The amount of information that one person generates in a day is equal to all information created on the globe everywhere through the 1970s, Zolli said. And 90 percent of what is out there arrived in the past 18 months. “It’s an explosion,” he said. “Every element of this great explosion of information is an opportunity.”
And changes sometimes come with the territory.
One time, Zolli studied a Philadelphia school that had all the usual urban problems — poverty, drugs, gangs.
He told the story of science teacher Simon Hauger, who now runs the school, who created a challenge-based learning model that led to the Workshop School down the street. He started by working with students to build an electric vehicle from scratch, learning algebra, physics and engineering along the way.
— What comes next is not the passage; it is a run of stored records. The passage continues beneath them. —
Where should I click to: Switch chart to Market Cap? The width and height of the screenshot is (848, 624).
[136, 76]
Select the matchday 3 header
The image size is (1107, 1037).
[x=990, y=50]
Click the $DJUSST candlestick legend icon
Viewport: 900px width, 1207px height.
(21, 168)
It was so successful — the project finished second in a worldwide competition that included professional engineers from Detroit’s automakers, as well as brains from Stanford University and the Massachusetts Institute of Technology — that Hauger changed courses to focus on curricula that teach the basic lessons, but through capitalizing on the students’ interests and talents.
Some parting lessons from Zolli:
- “Have the ability to fail graciously.”
- Build regenerative capacity focusing on creative capital and cultural offerings that restore themselves much as cells in the human body.
- Listen for change. “Not every disruption can be heard. Not every tornado announces itself. Who is listening for the next thing?”
- “Responding to disruption required a lot of agility and a lot of creative improvisation.”
- Learn from transformation. “Do we strengthen, or abandon?”